Expression simplification

Hi

I have these two expressions

$\displaystyle A+B=D$ and $\displaystyle D=\frac{\text{i}2kA}{\text{i}k-\alpha}$

I need to find $\displaystyle B$, so I substitute $\displaystyle D$ into the first expression. The problem is I don't know how to get it into the form below

$\displaystyle B=A\frac{(\text{i}k+\alpha)}{(\text{i}k-\alpha)}$

Thanks

Re: Expression simplification

Quote:

Originally Posted by

**bobred** Hi

I have these two expressions

$\displaystyle A+B=D$ and $\displaystyle D=\frac{\text{i}2kA}{\text{i}k-\alpha}$

I need to find $\displaystyle B$, so I substitute $\displaystyle D$ into the first expression. The problem is I don't know how to get it into the form below

$\displaystyle B=A\frac{(\text{i}k+\alpha)}{(\text{i}k-\alpha)}$

Thanks

You can't. Think of it this way: A + B = D is B = D - A

Re: Expression simplification

$\displaystyle B=A\frac{(\text{i}k+\alpha)}{(\text{i}k-\alpha)}$

From this you get $\displaystyle B(ik-\alpha)=A(ik+\alpha)$

The real numbers on the left have to equal the real numbers on the right and the same goes for imaginary numbers

Re: Expression simplification

Quote:

Originally Posted by

**Shakarri** $\displaystyle B=A\frac{(\text{i}k+\alpha)}{(\text{i}k-\alpha)}$

From this you get $\displaystyle B(ik-\alpha)=A(ik+\alpha)$

The real numbers on the left have to equal the real numbers on the right and the same goes for imaginary numbers

The poster does not say imaginary numbers. When he specifies what his question is about we will be able to handle this properly.
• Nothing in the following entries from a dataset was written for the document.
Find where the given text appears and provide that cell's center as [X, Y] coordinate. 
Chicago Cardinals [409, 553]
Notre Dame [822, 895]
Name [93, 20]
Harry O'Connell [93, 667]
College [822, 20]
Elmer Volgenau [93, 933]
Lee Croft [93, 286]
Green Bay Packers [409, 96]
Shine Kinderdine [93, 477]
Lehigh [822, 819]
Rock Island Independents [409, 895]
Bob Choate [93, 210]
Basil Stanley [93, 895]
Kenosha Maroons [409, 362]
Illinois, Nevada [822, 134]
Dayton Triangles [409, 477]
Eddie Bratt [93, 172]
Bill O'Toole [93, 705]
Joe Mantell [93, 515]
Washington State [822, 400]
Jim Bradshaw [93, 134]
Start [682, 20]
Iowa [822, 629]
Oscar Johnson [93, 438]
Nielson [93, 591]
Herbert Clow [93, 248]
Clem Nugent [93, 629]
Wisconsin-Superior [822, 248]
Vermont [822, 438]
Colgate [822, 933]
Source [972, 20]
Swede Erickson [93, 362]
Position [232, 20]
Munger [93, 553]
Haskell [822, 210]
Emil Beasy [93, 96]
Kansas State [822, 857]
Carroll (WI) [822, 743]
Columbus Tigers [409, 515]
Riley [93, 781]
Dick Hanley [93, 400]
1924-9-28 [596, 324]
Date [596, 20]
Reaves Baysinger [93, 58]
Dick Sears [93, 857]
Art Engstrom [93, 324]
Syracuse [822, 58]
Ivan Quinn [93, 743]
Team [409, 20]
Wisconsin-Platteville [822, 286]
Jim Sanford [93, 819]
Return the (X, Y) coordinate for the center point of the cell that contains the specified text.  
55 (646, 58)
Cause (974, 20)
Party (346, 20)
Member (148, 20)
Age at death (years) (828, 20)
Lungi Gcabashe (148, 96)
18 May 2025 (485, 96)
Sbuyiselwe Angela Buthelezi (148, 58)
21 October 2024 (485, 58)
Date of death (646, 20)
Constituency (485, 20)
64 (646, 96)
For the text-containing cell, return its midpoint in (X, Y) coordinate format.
Re: Expression simplification

Hi

I find B by hand easy enough, but Maple gives the expression below and I don't know how

$\displaystyle B=A\frac{(\text{i}k+\alpha)}{(\text{i}k-\alpha)}$

The expressions come from boundary values.

Re: Expression simplification

Oh sorry I missread your post.

With $\displaystyle A+B=D$ and $\displaystyle D=\frac{\text{i}2kA}{\text{i}k-\alpha}$

You get

$\displaystyle A+B=\frac{\text{i}2kA}{\text{i}k-\alpha}$

$\displaystyle B=\frac{\text{i}2kA}{\text{i}k-\alpha}-A$

Factorize out A

$\displaystyle B=A\times(\frac{\text{i}2k}{\text{i}k-\alpha}-1)$

Get a common denominator and simplify.

Re: Expression simplification

Hi, thanks I have got to the point above its just the next step i'm having trouble with.